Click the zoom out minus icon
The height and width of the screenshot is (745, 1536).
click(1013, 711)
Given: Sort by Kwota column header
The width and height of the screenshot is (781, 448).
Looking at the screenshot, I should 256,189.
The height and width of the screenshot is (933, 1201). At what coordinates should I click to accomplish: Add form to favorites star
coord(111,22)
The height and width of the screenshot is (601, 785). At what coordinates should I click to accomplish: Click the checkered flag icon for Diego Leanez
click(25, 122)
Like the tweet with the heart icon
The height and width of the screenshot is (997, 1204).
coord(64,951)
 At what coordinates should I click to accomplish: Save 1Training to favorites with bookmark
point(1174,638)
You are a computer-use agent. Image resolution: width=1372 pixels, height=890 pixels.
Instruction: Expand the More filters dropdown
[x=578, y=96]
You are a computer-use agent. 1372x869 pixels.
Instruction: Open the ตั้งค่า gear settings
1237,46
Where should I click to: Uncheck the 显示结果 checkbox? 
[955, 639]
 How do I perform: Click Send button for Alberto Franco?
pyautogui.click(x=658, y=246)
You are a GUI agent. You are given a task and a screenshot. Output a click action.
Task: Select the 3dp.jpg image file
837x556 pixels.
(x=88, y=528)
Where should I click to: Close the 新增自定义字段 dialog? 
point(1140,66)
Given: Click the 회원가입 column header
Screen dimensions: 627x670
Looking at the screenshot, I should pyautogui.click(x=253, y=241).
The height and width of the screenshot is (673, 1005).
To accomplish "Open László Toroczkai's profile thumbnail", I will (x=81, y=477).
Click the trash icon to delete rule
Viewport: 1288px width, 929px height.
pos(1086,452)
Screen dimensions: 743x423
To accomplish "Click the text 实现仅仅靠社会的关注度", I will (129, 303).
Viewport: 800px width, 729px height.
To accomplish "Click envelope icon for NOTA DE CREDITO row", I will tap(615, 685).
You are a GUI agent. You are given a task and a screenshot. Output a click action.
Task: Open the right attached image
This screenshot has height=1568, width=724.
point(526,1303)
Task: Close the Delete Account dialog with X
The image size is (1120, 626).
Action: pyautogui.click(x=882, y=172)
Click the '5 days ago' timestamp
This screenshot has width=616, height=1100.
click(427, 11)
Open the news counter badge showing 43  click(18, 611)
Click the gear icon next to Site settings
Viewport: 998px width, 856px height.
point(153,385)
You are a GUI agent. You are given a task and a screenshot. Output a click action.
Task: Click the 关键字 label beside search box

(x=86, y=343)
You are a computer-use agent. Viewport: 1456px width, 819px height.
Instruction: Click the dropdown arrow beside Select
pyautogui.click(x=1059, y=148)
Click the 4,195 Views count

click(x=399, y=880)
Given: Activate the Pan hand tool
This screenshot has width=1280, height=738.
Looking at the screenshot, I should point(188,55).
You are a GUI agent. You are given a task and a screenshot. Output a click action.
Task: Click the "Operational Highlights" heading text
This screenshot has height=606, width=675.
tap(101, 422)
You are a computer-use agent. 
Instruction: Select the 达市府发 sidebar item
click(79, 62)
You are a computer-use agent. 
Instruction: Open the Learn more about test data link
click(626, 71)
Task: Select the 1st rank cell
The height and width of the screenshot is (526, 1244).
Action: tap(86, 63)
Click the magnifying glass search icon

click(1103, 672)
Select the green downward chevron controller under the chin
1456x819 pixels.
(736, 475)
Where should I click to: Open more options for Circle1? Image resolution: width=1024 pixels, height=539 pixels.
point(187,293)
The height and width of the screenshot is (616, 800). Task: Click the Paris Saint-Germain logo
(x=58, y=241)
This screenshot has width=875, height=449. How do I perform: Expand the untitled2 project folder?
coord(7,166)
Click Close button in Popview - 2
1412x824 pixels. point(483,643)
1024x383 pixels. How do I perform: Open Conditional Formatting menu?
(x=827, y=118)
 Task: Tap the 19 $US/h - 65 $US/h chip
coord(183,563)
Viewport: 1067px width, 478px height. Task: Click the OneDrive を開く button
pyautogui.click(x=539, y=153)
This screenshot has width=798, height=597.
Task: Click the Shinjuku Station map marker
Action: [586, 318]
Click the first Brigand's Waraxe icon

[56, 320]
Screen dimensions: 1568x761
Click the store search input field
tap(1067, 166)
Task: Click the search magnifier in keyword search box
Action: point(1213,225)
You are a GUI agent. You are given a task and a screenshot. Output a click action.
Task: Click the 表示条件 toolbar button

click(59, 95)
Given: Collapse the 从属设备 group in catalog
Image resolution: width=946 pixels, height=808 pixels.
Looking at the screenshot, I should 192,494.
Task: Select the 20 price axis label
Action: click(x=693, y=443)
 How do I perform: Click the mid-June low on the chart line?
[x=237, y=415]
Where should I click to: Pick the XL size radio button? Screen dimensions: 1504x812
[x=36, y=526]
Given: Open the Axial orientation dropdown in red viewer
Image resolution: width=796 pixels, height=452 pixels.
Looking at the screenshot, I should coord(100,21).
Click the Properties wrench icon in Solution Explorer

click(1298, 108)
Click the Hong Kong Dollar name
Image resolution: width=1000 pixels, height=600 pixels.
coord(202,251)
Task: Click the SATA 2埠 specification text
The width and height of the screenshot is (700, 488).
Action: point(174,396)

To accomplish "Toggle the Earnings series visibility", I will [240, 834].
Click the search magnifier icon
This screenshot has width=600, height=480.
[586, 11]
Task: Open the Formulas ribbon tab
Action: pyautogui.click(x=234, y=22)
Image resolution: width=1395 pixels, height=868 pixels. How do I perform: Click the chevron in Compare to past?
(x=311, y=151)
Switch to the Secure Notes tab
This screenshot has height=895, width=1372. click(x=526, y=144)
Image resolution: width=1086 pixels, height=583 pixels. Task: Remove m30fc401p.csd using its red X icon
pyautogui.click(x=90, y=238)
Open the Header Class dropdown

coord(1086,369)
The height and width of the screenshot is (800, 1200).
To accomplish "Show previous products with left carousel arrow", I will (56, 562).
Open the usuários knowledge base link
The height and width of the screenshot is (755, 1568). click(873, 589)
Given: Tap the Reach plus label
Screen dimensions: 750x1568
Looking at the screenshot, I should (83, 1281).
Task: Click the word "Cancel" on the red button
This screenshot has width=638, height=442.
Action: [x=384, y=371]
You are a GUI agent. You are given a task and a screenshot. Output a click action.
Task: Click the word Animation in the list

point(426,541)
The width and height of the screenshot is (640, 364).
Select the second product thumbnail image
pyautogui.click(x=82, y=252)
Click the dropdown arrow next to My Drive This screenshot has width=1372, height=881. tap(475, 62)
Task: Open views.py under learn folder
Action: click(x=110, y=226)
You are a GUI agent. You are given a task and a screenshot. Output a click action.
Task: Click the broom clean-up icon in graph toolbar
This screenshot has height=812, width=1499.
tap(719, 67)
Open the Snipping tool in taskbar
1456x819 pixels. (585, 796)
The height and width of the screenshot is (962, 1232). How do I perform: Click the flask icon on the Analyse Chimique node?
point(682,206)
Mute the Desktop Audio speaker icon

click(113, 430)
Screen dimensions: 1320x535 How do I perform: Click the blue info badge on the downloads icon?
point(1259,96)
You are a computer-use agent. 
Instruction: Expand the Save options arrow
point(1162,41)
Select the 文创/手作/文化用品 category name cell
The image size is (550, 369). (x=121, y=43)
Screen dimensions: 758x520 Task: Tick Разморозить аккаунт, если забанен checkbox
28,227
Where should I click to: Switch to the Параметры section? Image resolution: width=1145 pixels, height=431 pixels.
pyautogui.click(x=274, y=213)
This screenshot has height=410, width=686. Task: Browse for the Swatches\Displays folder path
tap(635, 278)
----
Stated task: Convert everything in the records from the start down through the line containing "Looking at the screenshot, I should 256,189." into a JSON list of strings, one string per line, leaving out blank lines.

Complete response:
[
  "Click the zoom out minus icon",
  "The height and width of the screenshot is (745, 1536).",
  "click(1013, 711)",
  "Given: Sort by Kwota column header",
  "The width and height of the screenshot is (781, 448).",
  "Looking at the screenshot, I should 256,189."
]